We urge you to consider the concerns raised by a number of Minnesota entities that may be harmed by the Internal Revenue Service’s (IRS) proposed rule on the definition of political subdivision. While we recognize your concern about certain entities that may be unfairly taking advantage of the current definition of political subdivision for private gain, we believe that it’s critical to ensure that changes to current policy do not harm public bodies that provide vital community services.

Minnesota features a diverse array of entities authorized under state and local law to sell tax-exempt bonds and fund public projects. These entities include port authorities, housing and redevelopment authorities, and others that contribute significantly to our Minnesota community. Many of these entities currently qualify as political subdivisions, which allows them to issue tax-exempt bonds.

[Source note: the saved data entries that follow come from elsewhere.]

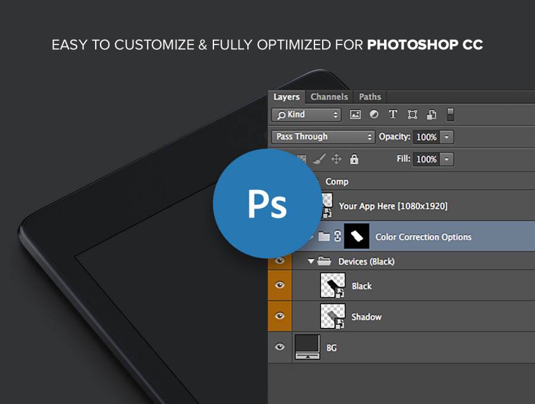Filter layers by type (text) layers
This screenshot has width=535, height=404.
pyautogui.click(x=393, y=115)
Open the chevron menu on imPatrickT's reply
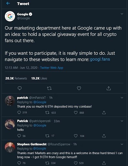Viewport: 128px width, 166px height. coord(122,98)
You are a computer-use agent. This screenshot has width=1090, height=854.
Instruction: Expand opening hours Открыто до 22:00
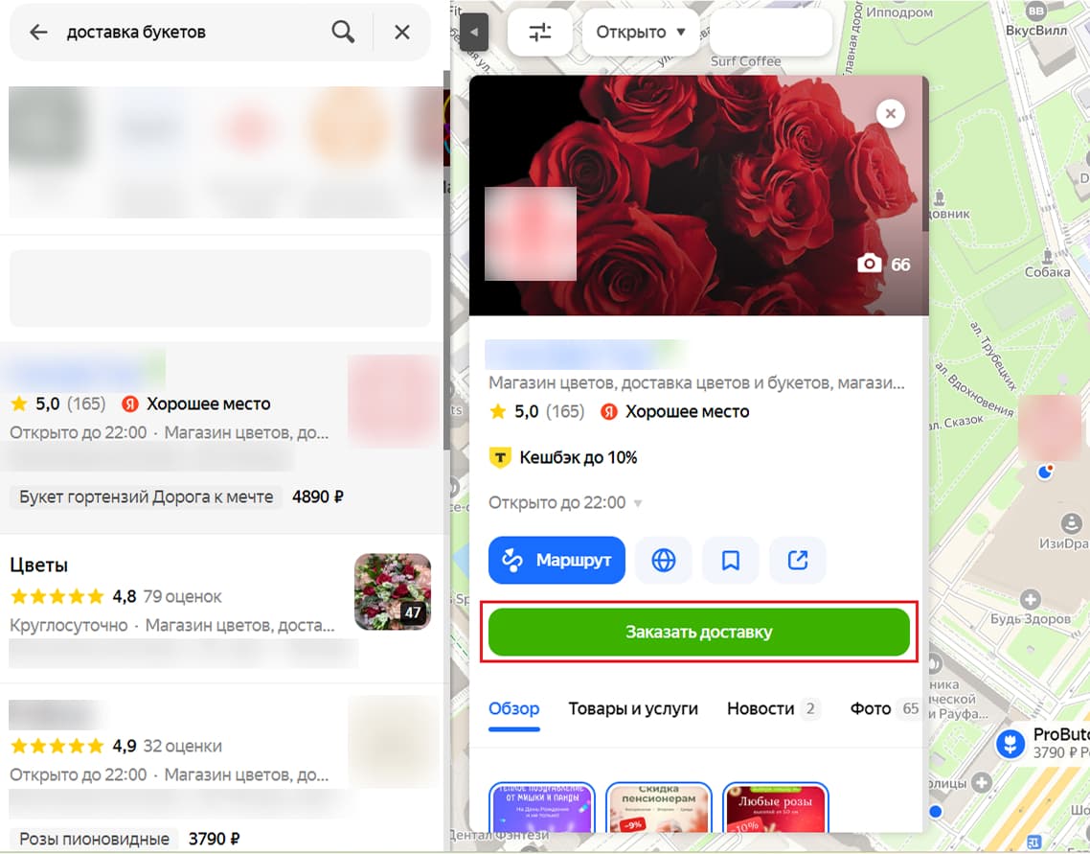tap(565, 503)
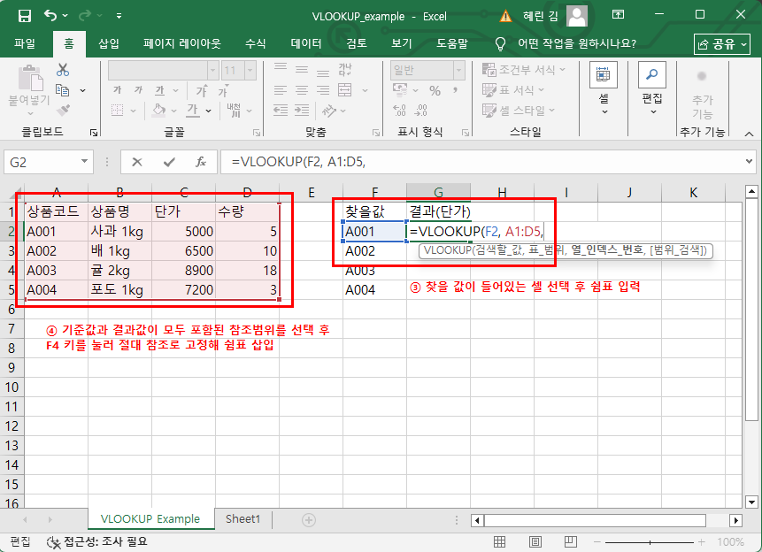The image size is (762, 552).
Task: Cancel the formula entry with X button
Action: (137, 162)
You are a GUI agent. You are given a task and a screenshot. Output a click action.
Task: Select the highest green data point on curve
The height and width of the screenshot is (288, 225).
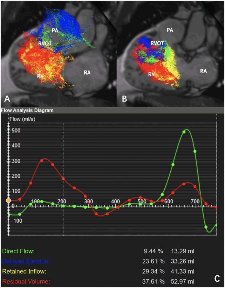pyautogui.click(x=184, y=132)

We believe these widely respected entities should continue to be able to use tax-exempt bonds to appropriately further their missions. Unfortunately, if the proposed rule were adopted without change, some of them could lose their status as political subdivisions, threatening the critical public work of these entities.

Two aspects of the rule deserve particular scrutiny. First, the proposed rule would only allow an entity to qualify as a political subdivision if it engages in activities with no more than an “incidental private benefit.” If adopted as proposed, some Minnesota entities are concerned that this provision could stop some entities from using tax-exempt financing for widely supported economic development activities.

Second, the proposed rule contains unclear provisions on the level of control elected officials or voters must have of a political subdivision. As a result, a number of Minnesota political subdivisions believe this provision could unfairly bar some transparent, accountable entities from using tax-exempt bonds to support critical local projects.

We hope you will closely consider the potential impact of your proposed rule and ensure that it does not limit the ability of public entities in Minnesota from providing important community services. Thank you for considering these concerns and others expressed in the comment process by Minnesota’s political subdivisions and their community partners.